Word of the Year

I toiled this year with my word of the year. So much has happened in the last few years, my husband and I have barely breathed. Each year, we seem to say--nothing big. No changes. And then something large happens. For our family, 2014 was a major year of change and rooting. This was my word of the year for 2014--ROOTS. As I had just moved to Central Pennsylvania, I wanted to plant some roots--both career-wise, friendships, colleagues, circles of women, roots for my children. There is nothing more rooting than birthing a child somewhere. It is now part of your being--the place. Your baby's home. This will be the only home Zachary will know, we think. That is powerful to imagine.

I grew up about an hour and half from where I now live. My parents are within an hour or two from me now, and the land, landscape, the trees feel like home. I know these rocks, the fields of corn and wheat, the horses which graze in our yard. I spent this year starting our farm. My feet dug into the earth of our small farm and roots began swirling in the loamy mix of new family soil. Nourished is how I felt, my nails dirty from the garden, and my knees sore from pulling weeds as we tended all these roots we planted. I couldn't imagine how this word would play out in my year. I found a home for my healing work at Alta View, and felt rooted there, held, nourished, supported. This year I considered the word blossoming...the natural growth from roots. Sprouting and blossoming is what I imagine this year being for me. But it is more, and the word didn't quite capture it.

I had a long list I started in early December of words I thought might capture this year. Austerity, fortitude, quiet, prudence...enough. WORTHY. Later I had narrowed it down to a few--integration, authenticity, acceptance, blossoming, mindful, utilize, enough, and resourceful.

See, here is the idea I am working with. I have spent the last few years taking classes like a dehydrated woman and wisdom was water. Classes on-line, circles of women, meditation circles, angel classes, oracle card creations, elemental workings, crystal certifications, reiki attunements. I am at a point that I am ready to take all this learning and turn it into teachings. Hell, I've been doing that this last few years, right? Working on clients, integrating my native wisdom, the teachings given to me and my creative fire into a unified healing style. If you have had a healing with me, you know I often do breath work, grab a rattle, use the hawk wing to draw energy, read Tarot, then place crystals on the body. I follow Spirit's guidance, and Spirit guided me to all these different classes.

All these classes and books are wonderful if you really sit with the work and allow it to integrate. Have I been sitting with it enough? I do my work, don't get me wrong, but I was going from one heavy deep class to the next.

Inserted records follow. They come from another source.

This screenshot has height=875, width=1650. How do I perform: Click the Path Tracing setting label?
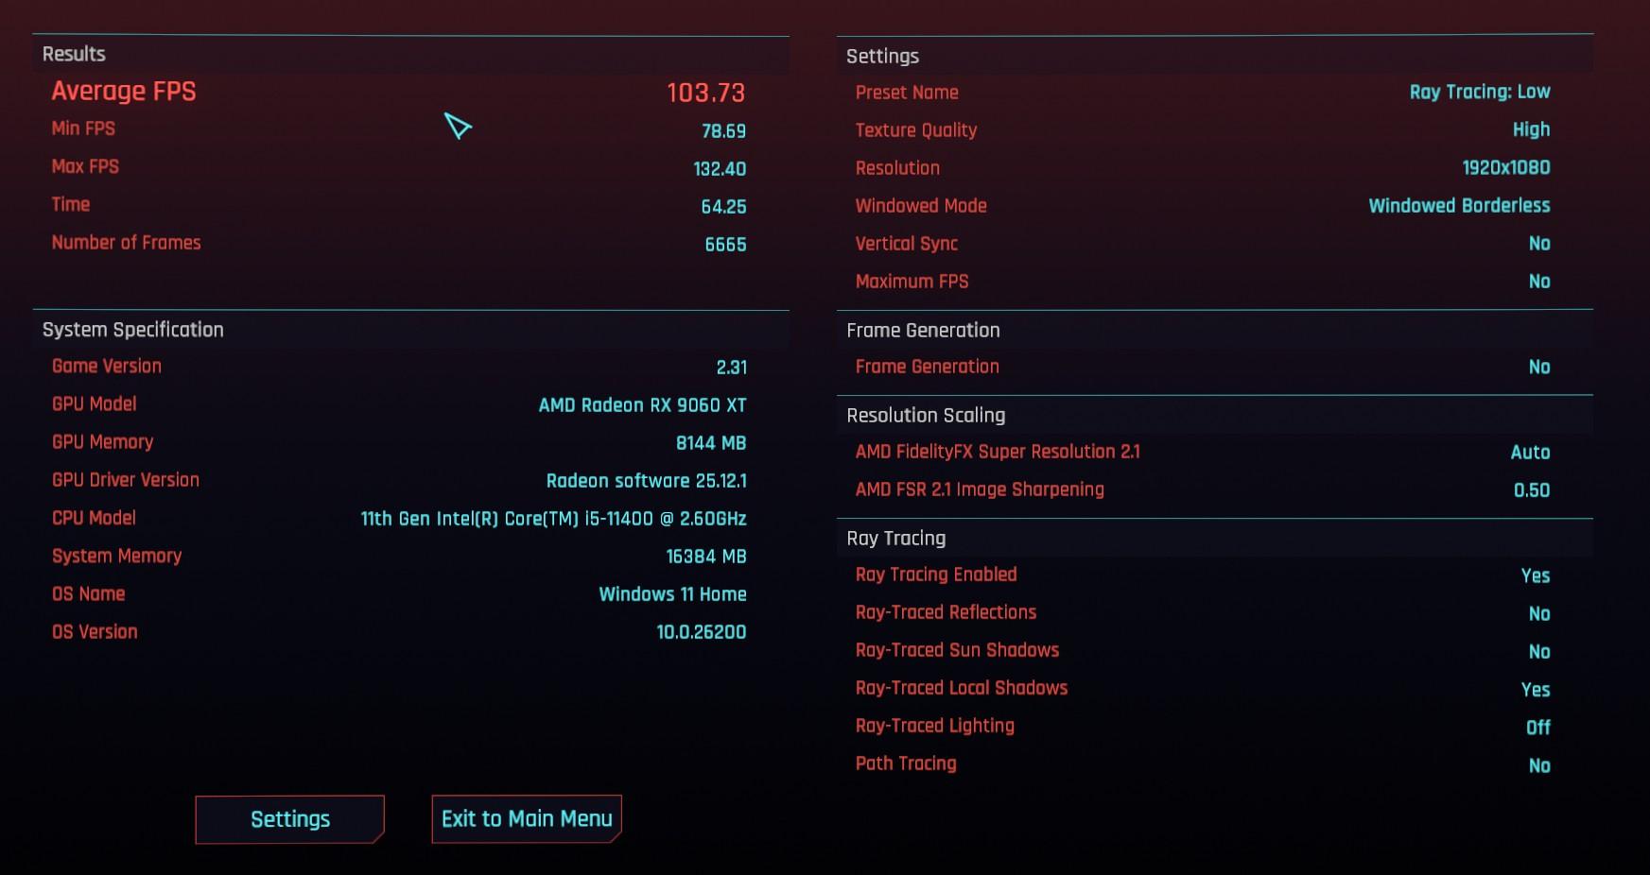pos(905,763)

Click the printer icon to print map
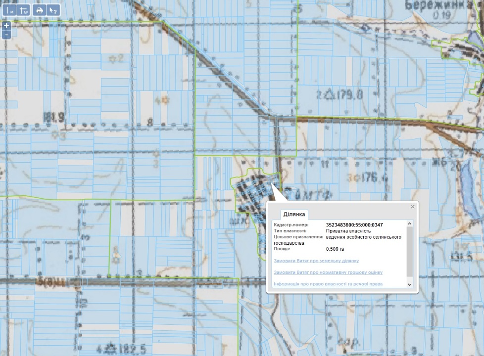click(x=40, y=10)
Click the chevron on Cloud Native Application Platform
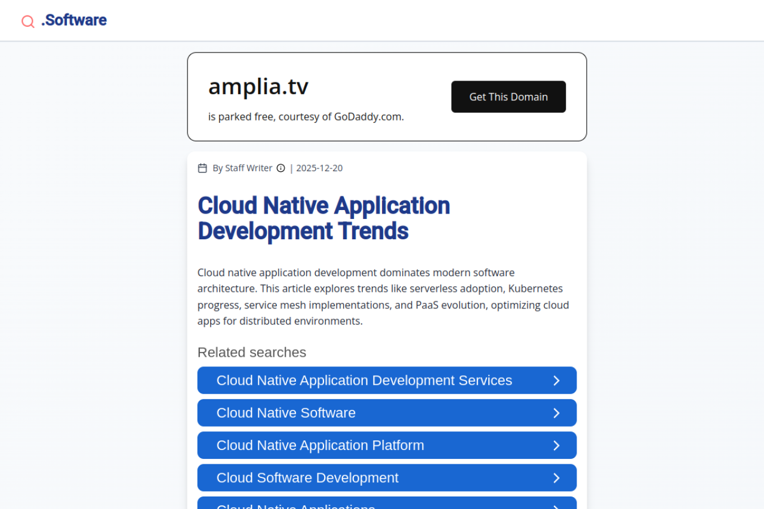This screenshot has width=764, height=509. click(x=556, y=445)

Your spirit needs quiet to process and integrate, and I wasn't giving myself that. I can be a workaholic. It has damaged relationships in the past, and this is another thing I have worked on the last few years--putting the phone down, writing less, living more, being present with my family. These on-line classes and workshops were heavy emotionally and spiritually. At some level, I wondered if they weren't punishing in some way. Maybe I needed to simply sit still, since sitting still is much harder for me that uncovering, explicating, talking about what is wrong with me. What if I could sit still and be comfortable with all this amazing work I have done this last few years?

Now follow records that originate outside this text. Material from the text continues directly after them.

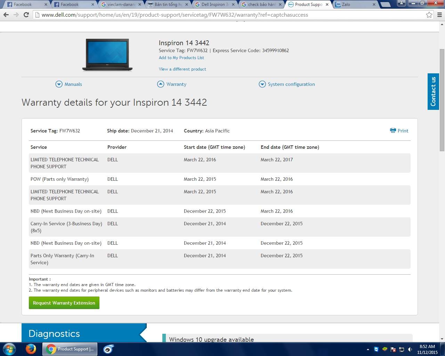The image size is (445, 356).
Task: Click the volume icon in system tray
Action: [410, 349]
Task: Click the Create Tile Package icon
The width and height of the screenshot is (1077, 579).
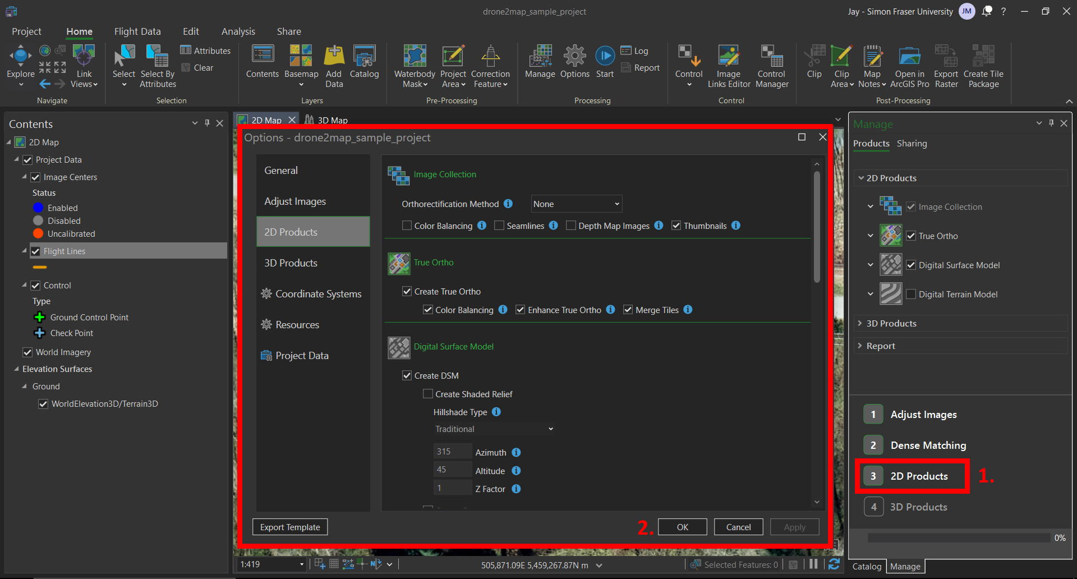Action: point(983,57)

The truth is I wonder if I have been collecting wisdom, like I once bought crystals and oracle cards. Is the collecting of wisdom materialistic? Or can it be? Can I look at this wisdom and integrate it, rather than simply catalogue it?  Can I live the beautiful lessons I have learned the last six years? See, I noticed something about myself a few years ago. When I felt empty, or sad, I went to the metaphysical bookstore or the crystal shop or a religious store, and bought something spiritual. A crystal that a book said would soothe my emotional state, or a statue of a goddess who helps with wisdom or sadness or whatever I needed. I was consuming spiritual things in a sadly materialistic way. When I quit drinking, I realized I could get addicted to anything--was I becoming addicted to the spiritual? I made a vow this year to watch my spending around crystals and spiritual things. I've done a decent job. Not perfect, but decent. But every class I crossed my FB feed, and caught my fancy, I took. "I definitely need to learn how to do that!" This year 2015, I thought I want to be mindful about consuming wisdom, and begin to trust that I have enough wisdom. I no longer have to BUY things so I am wise or open or spiritual. I have all that I need now. I am enough. ENOUGH.

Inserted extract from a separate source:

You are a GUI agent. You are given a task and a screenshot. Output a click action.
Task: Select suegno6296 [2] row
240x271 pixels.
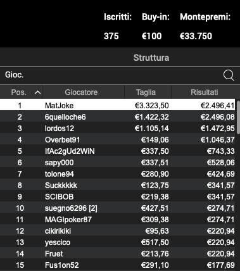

What word embodied that? Well, you read my list of words, and as I searched for ways these words have worked in other people's lives, I saw the word REALIZE. Bam. This is it. This is my word. I have three books half finished in my computer. One untouched for about four years, and others that are waiting to their realization. I have paintings I want to paint, classes I want to teach. And so I see this word realize. I realize my ideas into actions/books/classes, my learnings into teachings, my teachings into healings, my healings into a living wage...to make the wisdom and spiritual and emotional real. And maybe most importantly, to realize how beautiful, wise, nurturing, loving, important, spiritual I am. To realize I am enough. To realize my path clearly. To walk it authentically is to me to REALIZE the true Angie in all her glory.

What is your word of the year? Why did you choose it?